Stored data
* * * * * * * * *

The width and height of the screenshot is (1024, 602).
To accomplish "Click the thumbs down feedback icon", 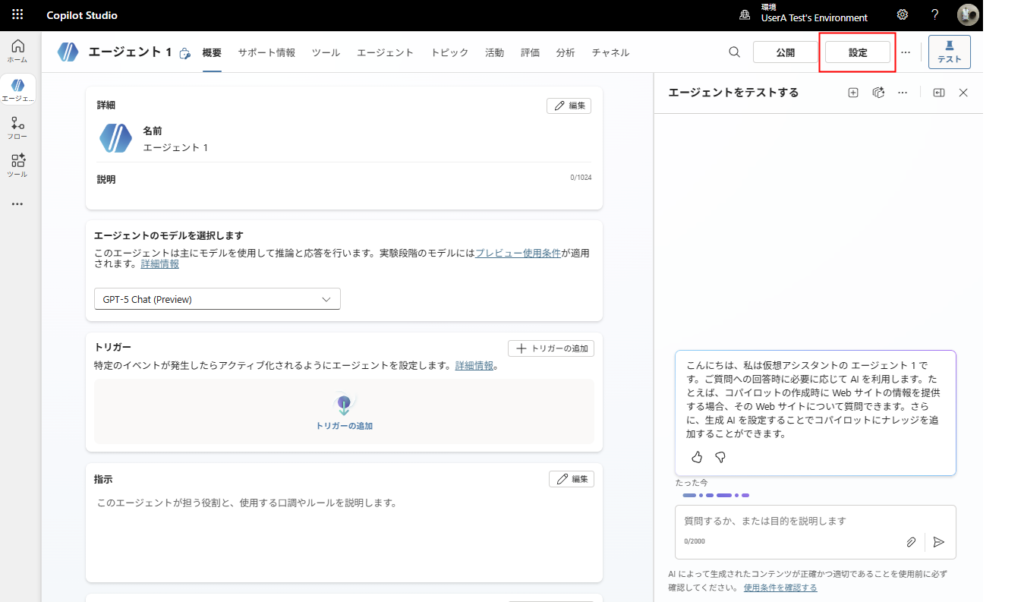I will [720, 457].
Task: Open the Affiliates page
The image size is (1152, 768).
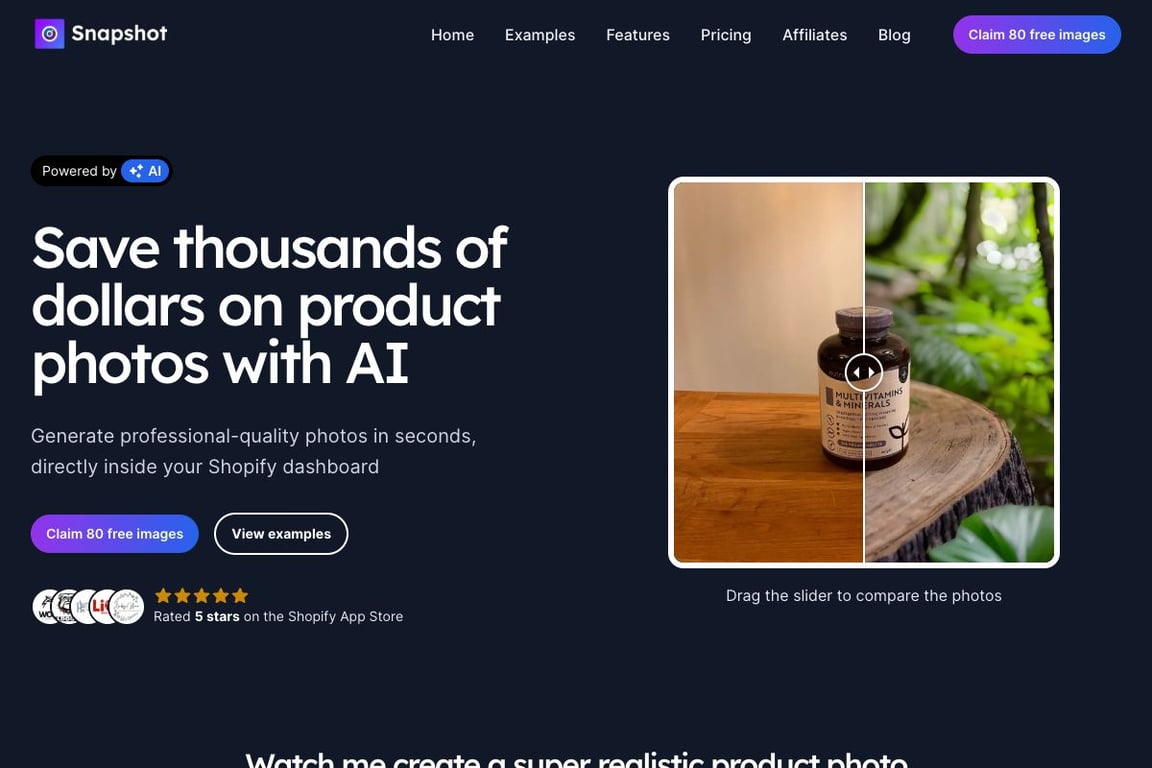Action: point(815,35)

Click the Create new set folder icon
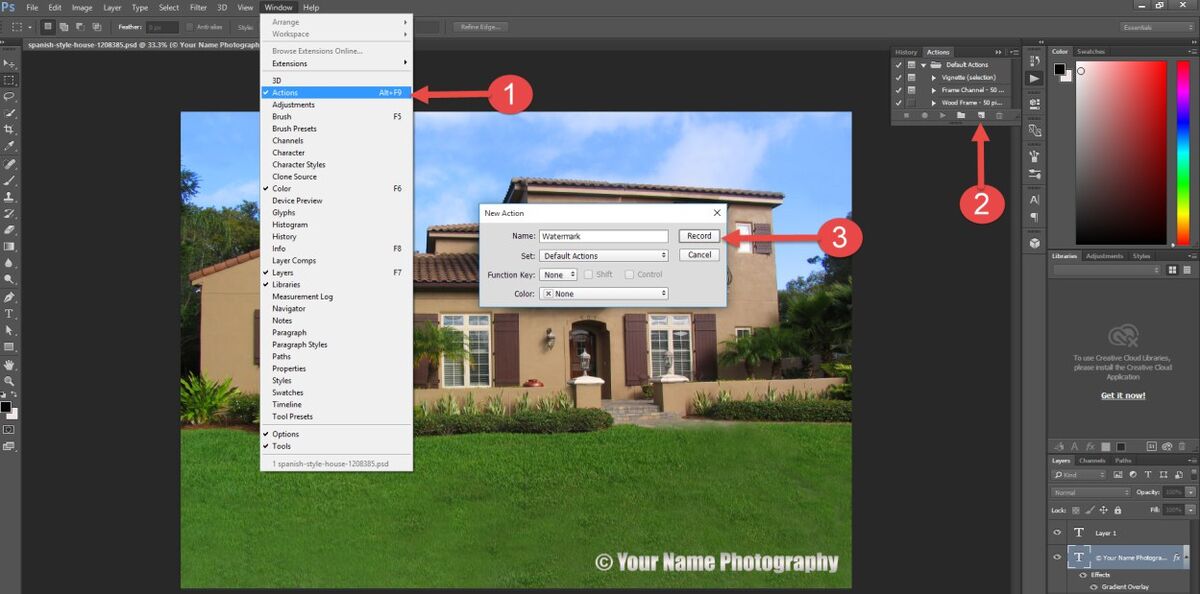pos(960,116)
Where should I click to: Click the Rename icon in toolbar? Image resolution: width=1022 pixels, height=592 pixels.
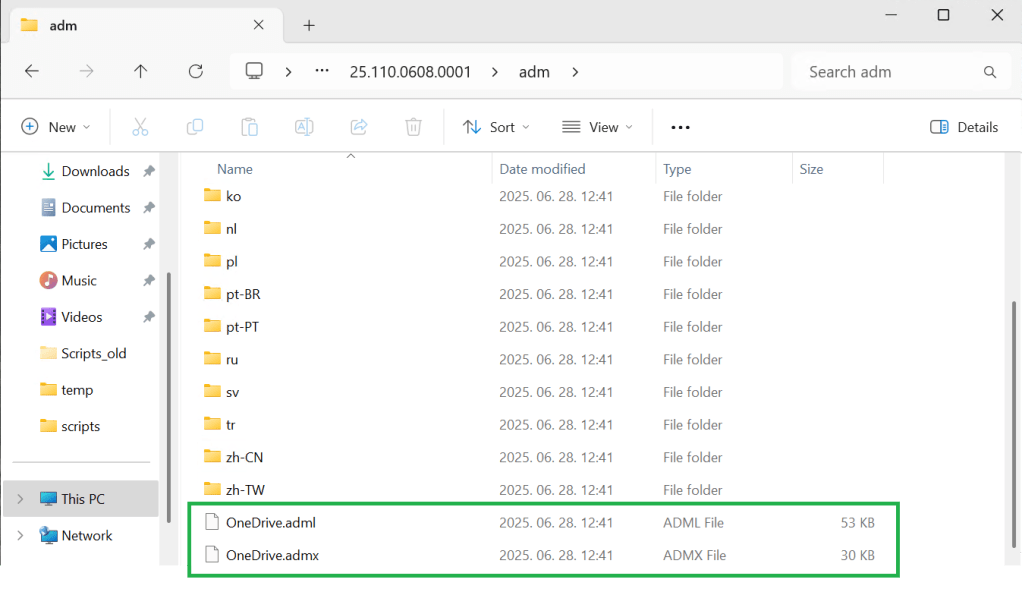point(304,127)
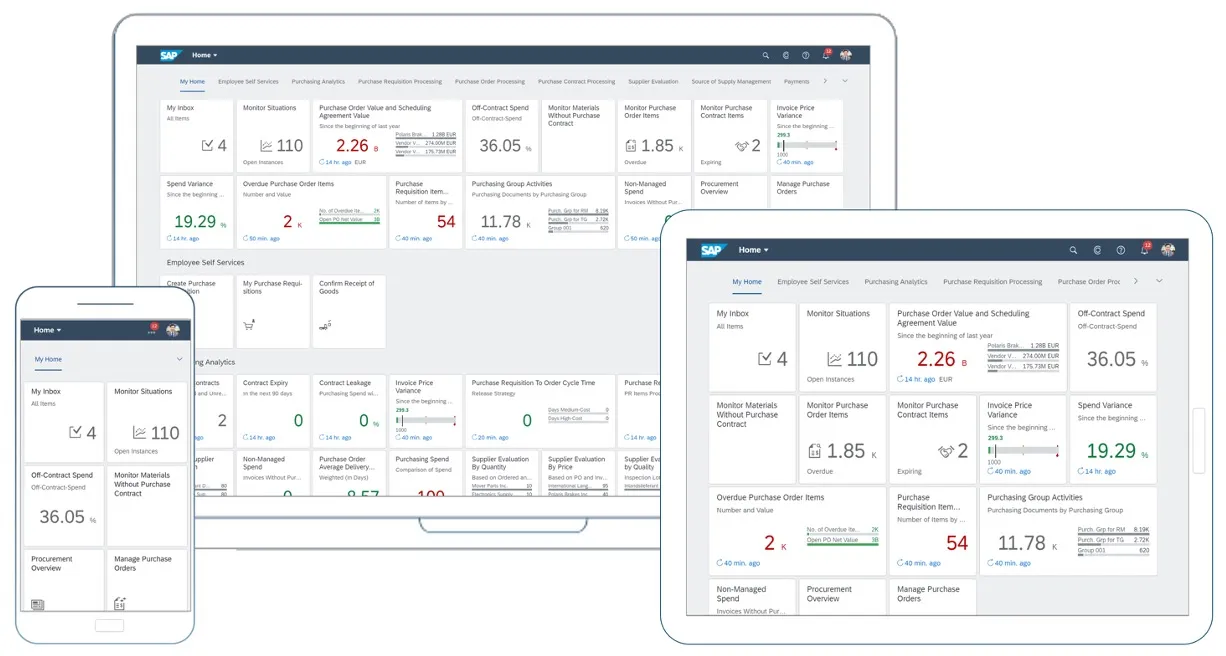Click the help question mark icon
1226x656 pixels.
point(806,55)
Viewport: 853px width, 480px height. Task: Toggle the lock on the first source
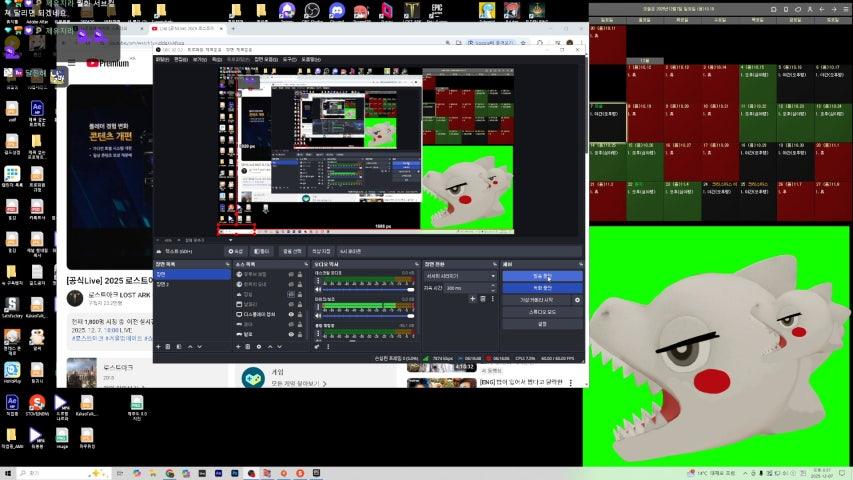pyautogui.click(x=300, y=274)
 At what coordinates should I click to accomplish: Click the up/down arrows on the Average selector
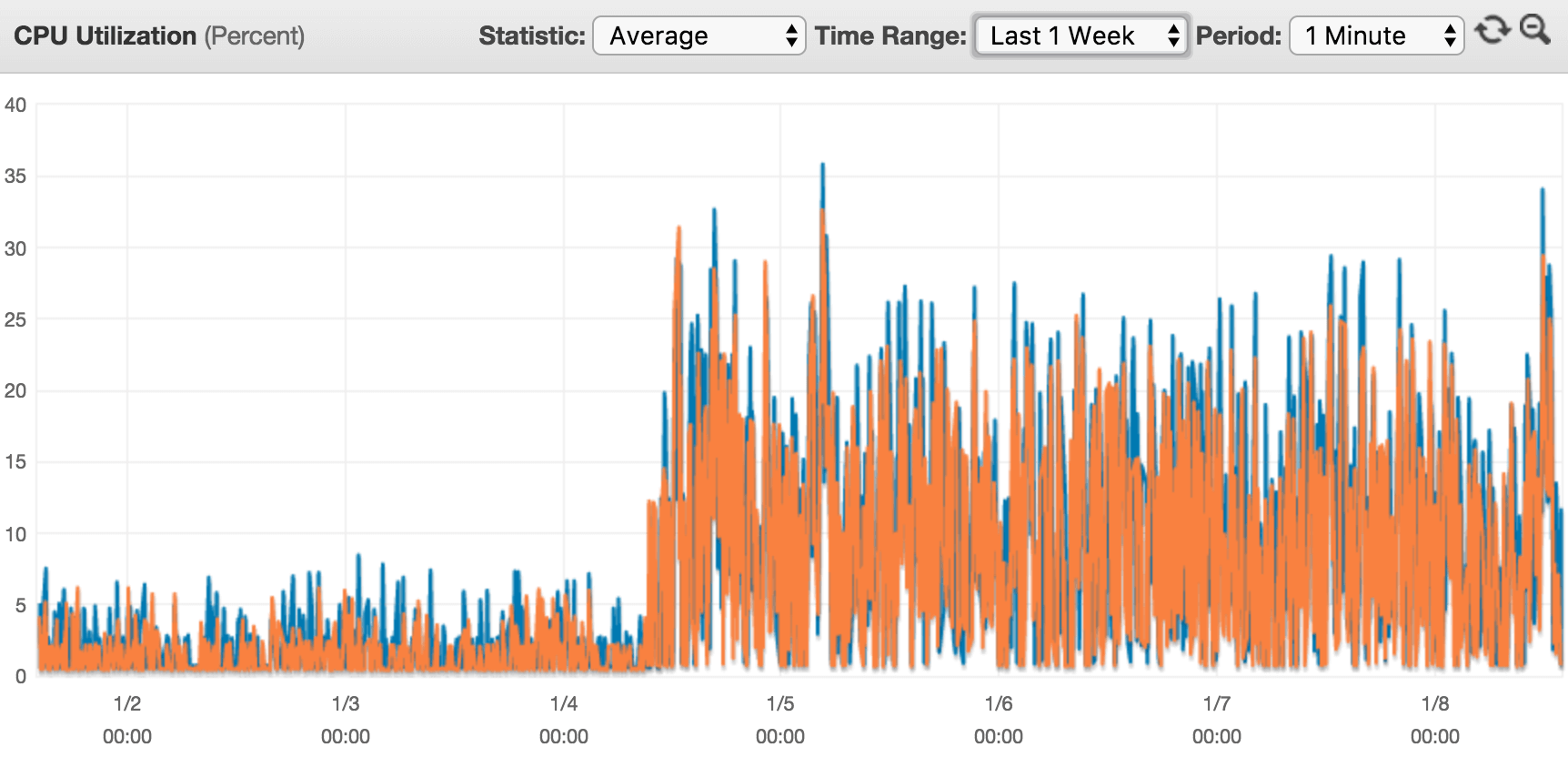click(791, 36)
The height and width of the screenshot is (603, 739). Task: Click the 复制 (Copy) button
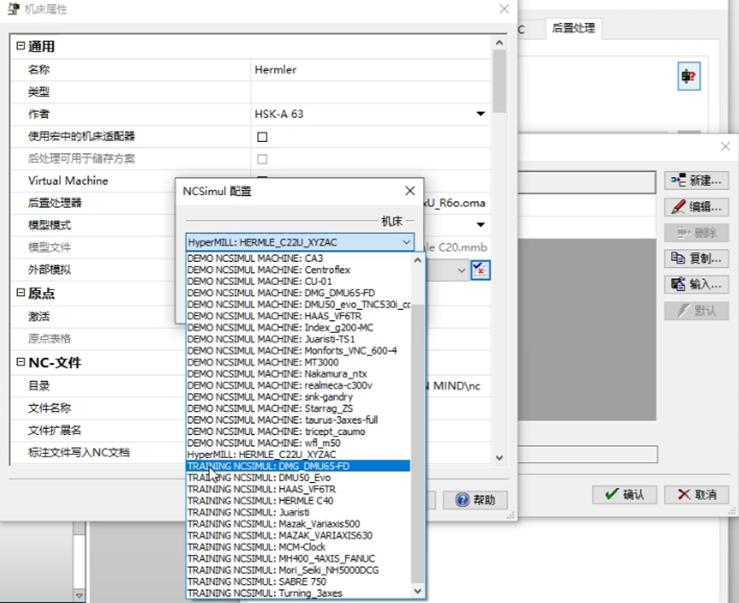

* * * * * * * * *

*YOUR GOAL*: From the line containing "Viewport: 853px width, 480px" to the last line of the records, inclusive, output the lines exactly as written and nothing else; leave out the pictures.

*ANSWER BELOW*:
Viewport: 853px width, 480px height. Task: Toggle the lock on the first source
pyautogui.click(x=300, y=274)
 At what coordinates should I click to accomplish: Click the up/down arrows on the Average selector
click(791, 36)
The height and width of the screenshot is (603, 739). Task: Click the 复制 (Copy) button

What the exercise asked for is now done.